Take the line that contains "Click the refresh update icon in title bar" and each one after it through the last line below, and retype them exactly. Leave out the pictures.

··· Data under study ···

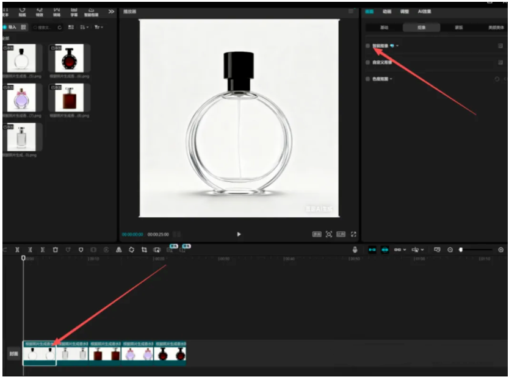This screenshot has width=509, height=377.
Task: Click the microphone record voiceover icon
Action: 355,250
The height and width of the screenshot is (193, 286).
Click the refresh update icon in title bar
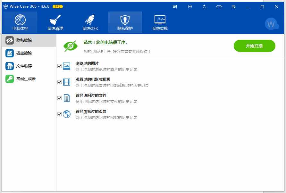pos(205,6)
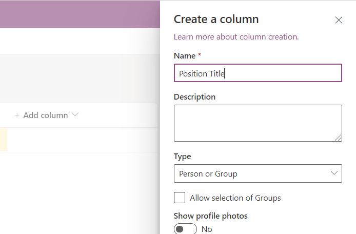Click the Type label above the dropdown
356x234 pixels.
(182, 157)
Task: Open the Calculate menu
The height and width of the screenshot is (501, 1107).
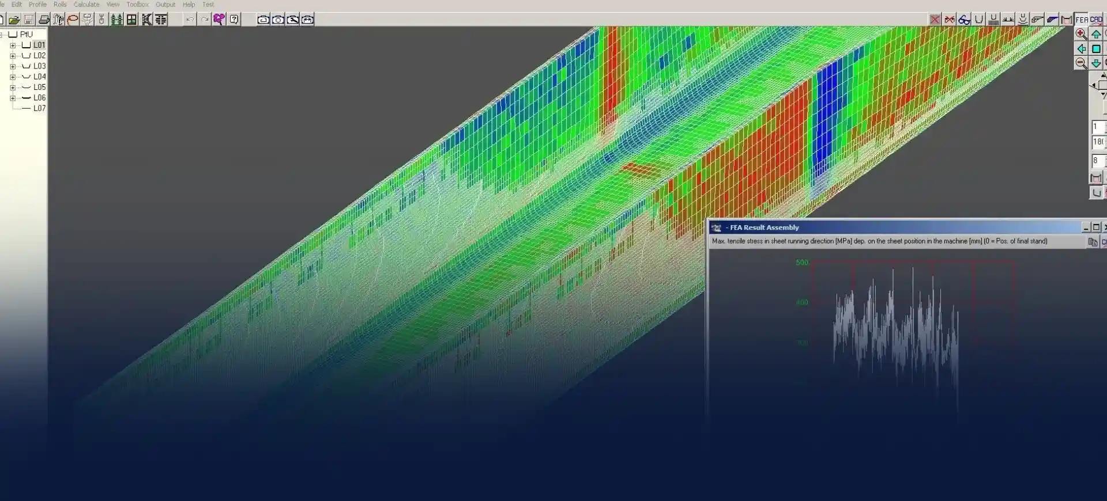Action: point(86,5)
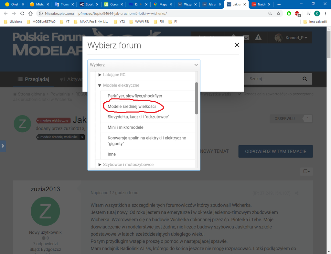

···

▶ **Solution for this exercise**
Click the refresh update icon in title bar
pos(205,6)
Click the Type label above the dropdown
356x234 pixels.
(182, 157)
Task: Open the Calculate menu
The height and width of the screenshot is (501, 1107).
Action: point(86,5)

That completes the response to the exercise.